The seduction of scale is powerful. Bigger is assumed to be better: more striking, more influential, more consequential. But sometimes a small or “quiet” idea is more affecting precisely because it requires attention. It asks more of us. Perhaps even more thought. I wrote about some of the same ideas a year ago, and I am still puzzling over size and how it affects our thinking and feeling.
A year or so ago, I saw an exhibition of Giuseppe Penone’s work at the Serpentine Gallery in London. Though considered part of the Arte Povera movement, his immense bronze-cast trees hardly seemed “poor” at all. They were impressive, certainly, but it felt curious that an artistic movement once rooted in humble and discarded materials should culminate in monumental bronze sculptures cast in Tuscan foundries.
His ambitions had expanded beyond the spirit of the original philosophy.
Interestingly, Alexander Calder created exquisite small maquettes of his monumental works and sometimes wondered whether the miniature versions might themselves be just as monumental as the larger pieces. Yet even Calder was drawn toward grandeur, like so many artists, technologists, institutions, and nations before him.
That often happens. We experience the thrill of greater reach, greater consequence, greater visibility — and we want more. We want bigger.
Nowhere is this truer than in Silicon Valley and in the ambitions of contemporary technologists: another hundred million users, another platform, another rocket launched toward Mars, another accumulation of almost incomprehensible wealth. Meanwhile, smaller and less glamorous problems — education, loneliness, housing, the degradation of the natural world — remain unresolved as we blithely doomscroll.
Even the smallest human gestures — expressing gratitude, helping someone in difficulty, listening carefully, asking a better question — probably do more to improve the world than persuading another person to join a social network. But small acts are difficult to monetize. They do not scale cleanly. They do not flash seductively on a screen.

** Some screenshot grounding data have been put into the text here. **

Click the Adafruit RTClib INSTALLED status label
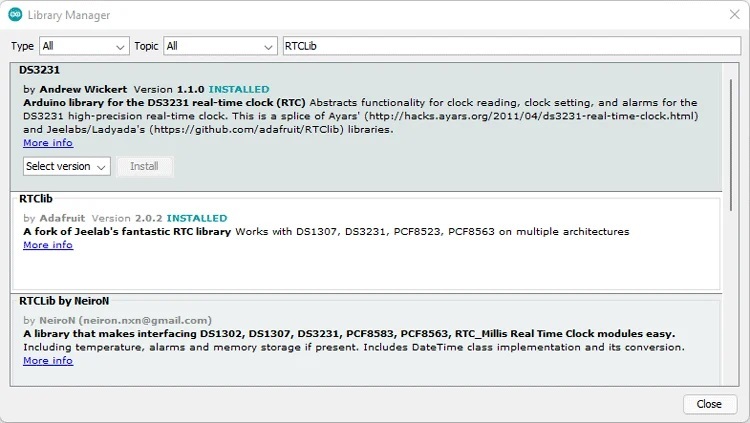 pos(197,218)
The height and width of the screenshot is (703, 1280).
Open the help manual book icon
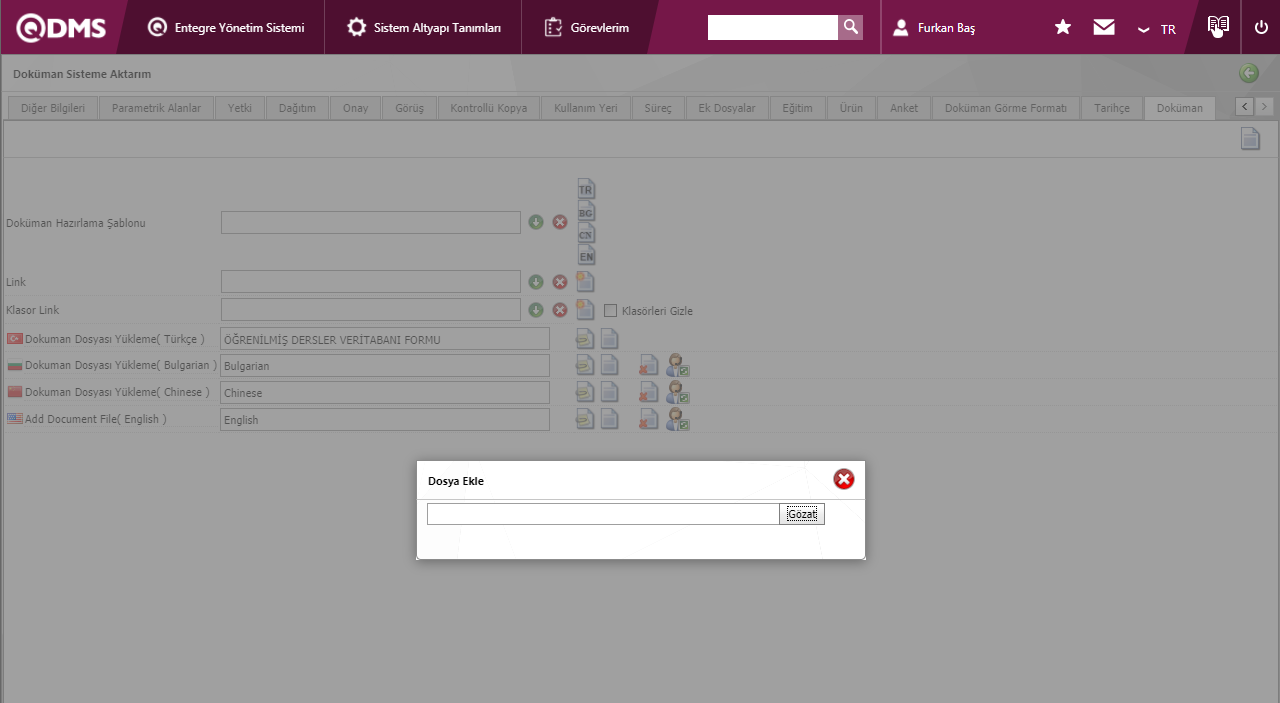(x=1217, y=26)
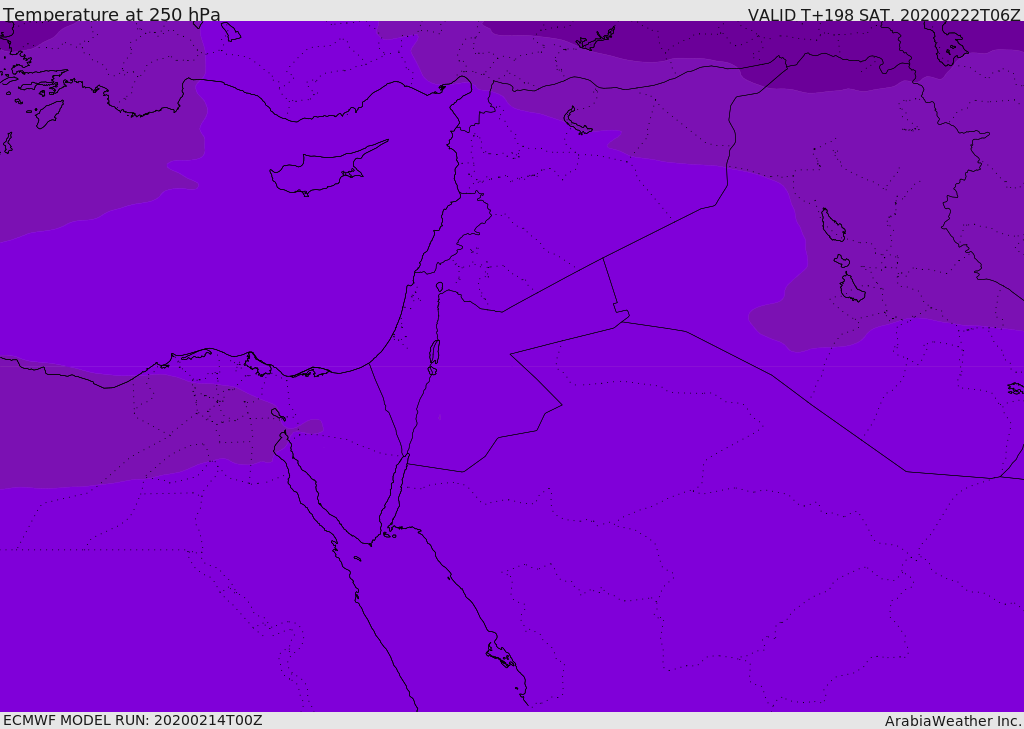Click the "ArabiaWeather Inc." credit text
The image size is (1024, 729).
click(953, 721)
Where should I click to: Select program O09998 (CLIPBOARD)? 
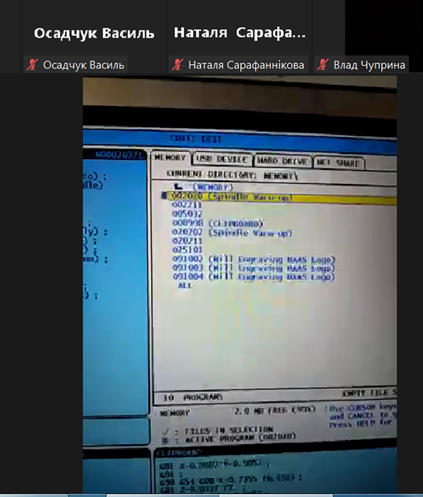217,223
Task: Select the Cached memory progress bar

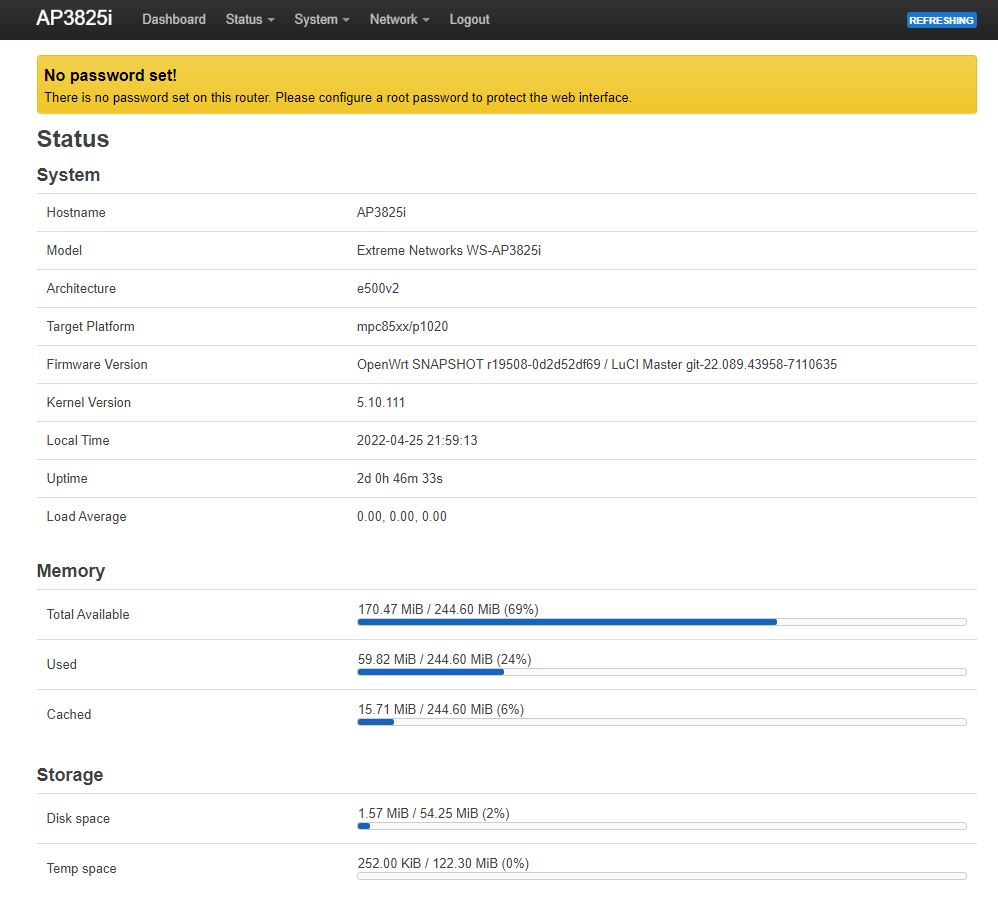Action: (661, 721)
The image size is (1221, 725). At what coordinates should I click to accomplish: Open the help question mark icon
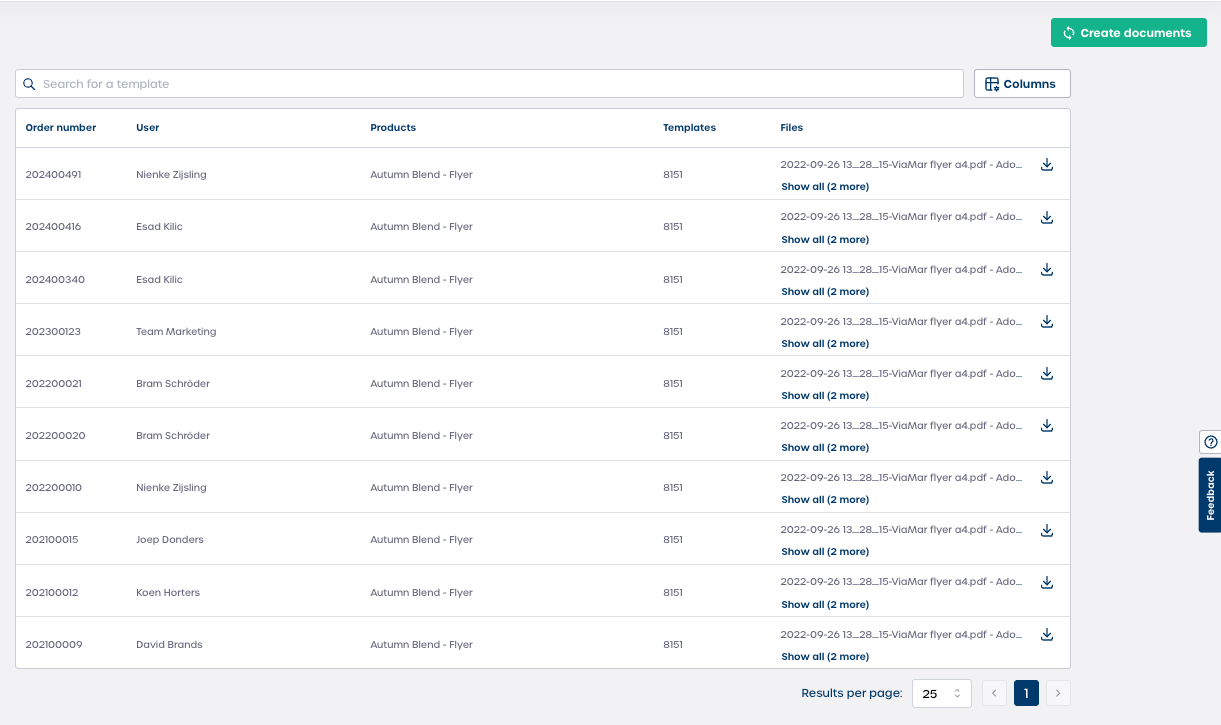tap(1210, 442)
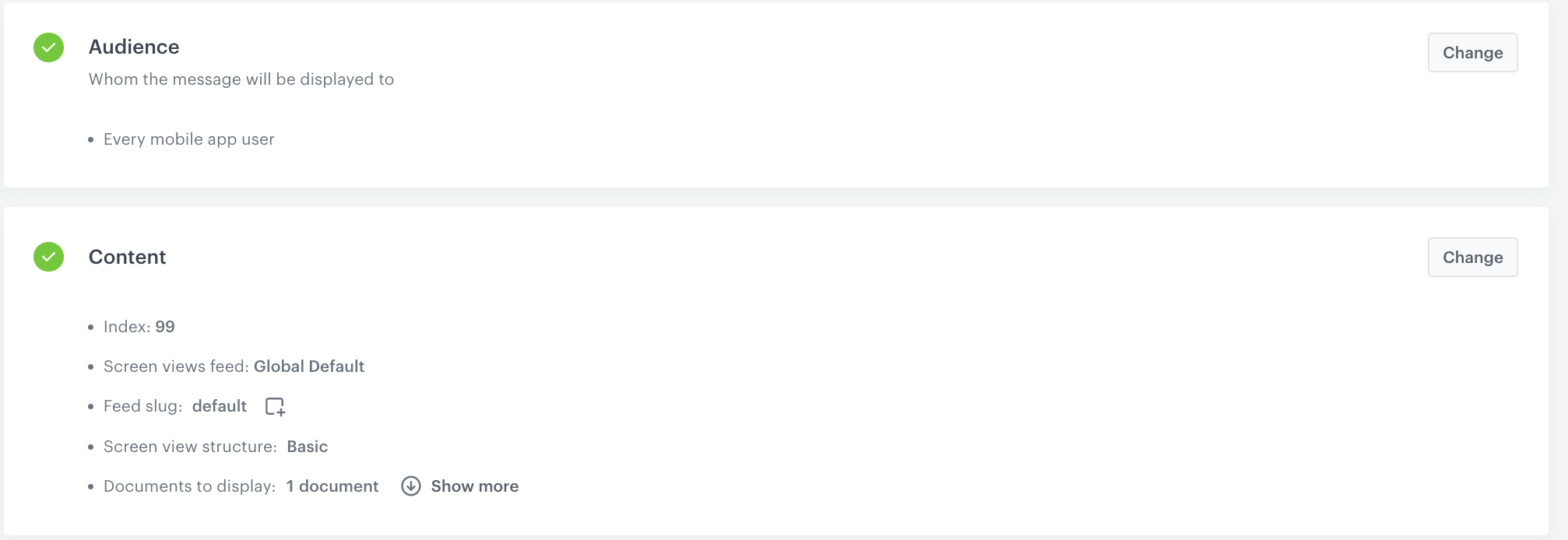Image resolution: width=1568 pixels, height=540 pixels.
Task: Click the 'Screen views feed' label
Action: [176, 366]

One of the deeper problems with our obsession with scale is that the systems we build often consume nearly as much human and natural value as they create. The energy required to sustain them can equal or exceed their positive effects. We saw this with hydrocarbons, with tobacco, and we are now seeing this with AI.
The race to build ever-larger data centers to sustain massive language models increasingly resembles an arms race of computation: enormous infrastructures humming away to answer mundane questions, generate credible propaganda, or create cute kung-fu animal videos.
And yet it was interesting to see the praise surrounding DeepSeek for creating a more efficient and comparatively restrained AI model. It raises a worthwhile question: rather than building increasingly encyclopedic systems, why not build sparer systems that help humans become wiser, more thoughtful, and more capable themselves?
As the Ministry of Education in Estonia has reportedly suggested, perhaps AI should help students ask better questions rather than simply providing easier answers to increasingly passive learners. A better AI might not think for us so much as help us think more carefully ourselves.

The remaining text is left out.